** Supplied material follows **

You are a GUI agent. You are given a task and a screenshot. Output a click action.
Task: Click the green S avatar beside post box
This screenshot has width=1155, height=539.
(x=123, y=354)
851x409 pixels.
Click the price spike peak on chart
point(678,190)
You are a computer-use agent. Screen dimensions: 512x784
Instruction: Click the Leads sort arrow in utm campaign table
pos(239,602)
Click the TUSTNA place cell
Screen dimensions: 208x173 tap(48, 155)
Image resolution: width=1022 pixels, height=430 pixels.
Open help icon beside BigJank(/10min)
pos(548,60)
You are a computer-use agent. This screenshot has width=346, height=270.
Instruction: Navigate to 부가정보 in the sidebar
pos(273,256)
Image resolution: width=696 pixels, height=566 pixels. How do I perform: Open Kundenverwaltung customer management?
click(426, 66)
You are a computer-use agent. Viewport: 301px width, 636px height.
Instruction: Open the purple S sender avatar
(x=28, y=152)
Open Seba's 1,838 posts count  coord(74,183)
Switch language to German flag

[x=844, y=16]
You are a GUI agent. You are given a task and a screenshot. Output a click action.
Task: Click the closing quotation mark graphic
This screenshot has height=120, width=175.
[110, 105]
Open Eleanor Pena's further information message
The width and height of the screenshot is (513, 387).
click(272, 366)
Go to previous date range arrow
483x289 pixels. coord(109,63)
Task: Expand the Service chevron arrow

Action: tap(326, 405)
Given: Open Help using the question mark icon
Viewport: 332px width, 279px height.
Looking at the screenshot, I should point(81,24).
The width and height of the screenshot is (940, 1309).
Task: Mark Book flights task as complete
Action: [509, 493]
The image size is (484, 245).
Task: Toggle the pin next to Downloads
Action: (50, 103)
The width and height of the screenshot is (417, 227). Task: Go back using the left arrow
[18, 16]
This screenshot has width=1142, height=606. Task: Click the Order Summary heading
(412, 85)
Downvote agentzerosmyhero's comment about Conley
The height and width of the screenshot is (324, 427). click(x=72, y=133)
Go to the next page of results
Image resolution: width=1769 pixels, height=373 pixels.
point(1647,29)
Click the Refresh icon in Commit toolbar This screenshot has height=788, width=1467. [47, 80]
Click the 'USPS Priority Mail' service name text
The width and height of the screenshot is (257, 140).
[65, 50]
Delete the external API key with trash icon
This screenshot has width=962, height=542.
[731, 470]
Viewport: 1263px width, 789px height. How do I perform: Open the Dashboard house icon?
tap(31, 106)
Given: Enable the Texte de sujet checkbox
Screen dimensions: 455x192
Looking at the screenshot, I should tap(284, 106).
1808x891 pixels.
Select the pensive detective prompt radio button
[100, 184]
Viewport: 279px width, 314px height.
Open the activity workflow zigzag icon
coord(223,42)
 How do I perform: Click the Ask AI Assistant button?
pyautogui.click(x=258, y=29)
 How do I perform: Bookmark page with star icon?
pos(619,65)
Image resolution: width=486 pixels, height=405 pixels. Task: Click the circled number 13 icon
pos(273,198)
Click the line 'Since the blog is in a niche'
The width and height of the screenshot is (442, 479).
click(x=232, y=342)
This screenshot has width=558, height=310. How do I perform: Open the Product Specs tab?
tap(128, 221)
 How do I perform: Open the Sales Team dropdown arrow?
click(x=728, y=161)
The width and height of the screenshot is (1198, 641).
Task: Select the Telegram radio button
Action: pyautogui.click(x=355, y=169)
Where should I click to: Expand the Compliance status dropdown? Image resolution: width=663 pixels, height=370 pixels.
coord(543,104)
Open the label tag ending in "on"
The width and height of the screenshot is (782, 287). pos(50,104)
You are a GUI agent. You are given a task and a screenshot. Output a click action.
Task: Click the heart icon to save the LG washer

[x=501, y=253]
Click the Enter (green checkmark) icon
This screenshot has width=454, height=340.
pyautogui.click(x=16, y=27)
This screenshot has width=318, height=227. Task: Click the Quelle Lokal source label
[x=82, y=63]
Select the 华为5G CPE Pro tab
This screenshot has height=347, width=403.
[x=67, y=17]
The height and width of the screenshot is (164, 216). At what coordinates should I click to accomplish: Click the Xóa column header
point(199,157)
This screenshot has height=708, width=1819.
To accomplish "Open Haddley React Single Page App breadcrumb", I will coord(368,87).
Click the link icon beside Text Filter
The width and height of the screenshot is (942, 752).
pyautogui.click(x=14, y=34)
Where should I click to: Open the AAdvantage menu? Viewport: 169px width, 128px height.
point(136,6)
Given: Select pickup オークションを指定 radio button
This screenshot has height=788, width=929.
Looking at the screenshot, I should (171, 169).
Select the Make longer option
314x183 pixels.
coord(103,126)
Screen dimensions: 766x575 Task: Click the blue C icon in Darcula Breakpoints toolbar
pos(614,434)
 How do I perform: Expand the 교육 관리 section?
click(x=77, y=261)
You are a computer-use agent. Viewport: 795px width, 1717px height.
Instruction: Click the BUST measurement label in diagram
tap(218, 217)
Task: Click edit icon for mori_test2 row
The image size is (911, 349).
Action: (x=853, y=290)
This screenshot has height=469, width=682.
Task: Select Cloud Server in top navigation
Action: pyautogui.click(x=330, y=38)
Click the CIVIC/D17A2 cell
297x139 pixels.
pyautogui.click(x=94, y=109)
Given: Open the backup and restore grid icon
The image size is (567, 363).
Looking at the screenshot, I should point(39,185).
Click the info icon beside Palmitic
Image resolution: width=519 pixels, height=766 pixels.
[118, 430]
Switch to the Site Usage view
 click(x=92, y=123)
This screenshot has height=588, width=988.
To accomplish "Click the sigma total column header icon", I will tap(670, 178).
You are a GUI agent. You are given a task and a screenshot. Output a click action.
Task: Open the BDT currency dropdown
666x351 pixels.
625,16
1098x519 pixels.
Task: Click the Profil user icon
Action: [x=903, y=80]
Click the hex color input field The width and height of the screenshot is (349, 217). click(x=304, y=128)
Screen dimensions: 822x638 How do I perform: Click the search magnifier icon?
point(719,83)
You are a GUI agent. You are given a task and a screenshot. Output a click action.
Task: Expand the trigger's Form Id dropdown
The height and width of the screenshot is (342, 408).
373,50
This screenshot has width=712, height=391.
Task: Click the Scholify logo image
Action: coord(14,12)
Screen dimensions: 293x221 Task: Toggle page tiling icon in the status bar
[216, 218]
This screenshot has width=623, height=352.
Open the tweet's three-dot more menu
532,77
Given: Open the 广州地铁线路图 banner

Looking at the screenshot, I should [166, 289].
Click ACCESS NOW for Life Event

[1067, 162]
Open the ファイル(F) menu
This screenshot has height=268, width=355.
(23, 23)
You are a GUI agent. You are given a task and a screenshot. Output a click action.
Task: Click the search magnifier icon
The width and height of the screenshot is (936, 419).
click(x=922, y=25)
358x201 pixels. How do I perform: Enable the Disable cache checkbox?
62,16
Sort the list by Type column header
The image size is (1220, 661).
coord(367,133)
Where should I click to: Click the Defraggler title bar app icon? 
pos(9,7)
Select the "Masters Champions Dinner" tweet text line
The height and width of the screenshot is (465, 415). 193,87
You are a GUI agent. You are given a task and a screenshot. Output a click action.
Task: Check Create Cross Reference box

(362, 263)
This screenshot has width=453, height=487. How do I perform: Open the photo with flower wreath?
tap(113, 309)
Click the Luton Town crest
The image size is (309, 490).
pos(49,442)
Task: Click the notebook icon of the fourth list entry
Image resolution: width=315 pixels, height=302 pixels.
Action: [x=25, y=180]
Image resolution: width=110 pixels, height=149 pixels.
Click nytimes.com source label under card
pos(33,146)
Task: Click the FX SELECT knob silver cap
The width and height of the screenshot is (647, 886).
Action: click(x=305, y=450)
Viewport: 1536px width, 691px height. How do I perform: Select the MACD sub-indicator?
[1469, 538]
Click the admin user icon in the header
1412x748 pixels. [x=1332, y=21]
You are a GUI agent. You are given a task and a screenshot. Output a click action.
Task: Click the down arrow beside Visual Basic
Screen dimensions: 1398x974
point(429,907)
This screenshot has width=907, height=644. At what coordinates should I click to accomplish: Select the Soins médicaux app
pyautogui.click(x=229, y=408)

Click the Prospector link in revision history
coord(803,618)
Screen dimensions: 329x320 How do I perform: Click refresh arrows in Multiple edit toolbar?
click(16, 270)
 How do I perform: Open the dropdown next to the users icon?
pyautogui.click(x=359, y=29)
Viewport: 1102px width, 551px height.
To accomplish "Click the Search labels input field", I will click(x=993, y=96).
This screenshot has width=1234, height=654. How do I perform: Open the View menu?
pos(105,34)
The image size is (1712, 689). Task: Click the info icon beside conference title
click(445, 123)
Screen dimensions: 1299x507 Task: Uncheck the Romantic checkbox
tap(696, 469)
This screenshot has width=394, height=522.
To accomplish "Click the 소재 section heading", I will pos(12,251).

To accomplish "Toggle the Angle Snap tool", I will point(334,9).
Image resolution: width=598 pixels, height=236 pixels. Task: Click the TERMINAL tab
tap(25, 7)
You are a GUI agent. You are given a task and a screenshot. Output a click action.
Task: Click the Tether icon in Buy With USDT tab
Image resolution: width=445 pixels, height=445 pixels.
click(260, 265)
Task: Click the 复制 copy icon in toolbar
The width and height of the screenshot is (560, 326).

** End of Supplied material **

Find each line of the data above that holds the word "will", then copy it.

To accomplish "Open Haddley React Single Page App breadcrumb", I will coord(368,87).
To accomplish "Click the sigma total column header icon", I will tap(670, 178).
To accomplish "Click the Search labels input field", I will click(x=993, y=96).
To accomplish "Click the 소재 section heading", I will pos(12,251).
To accomplish "Toggle the Angle Snap tool", I will point(334,9).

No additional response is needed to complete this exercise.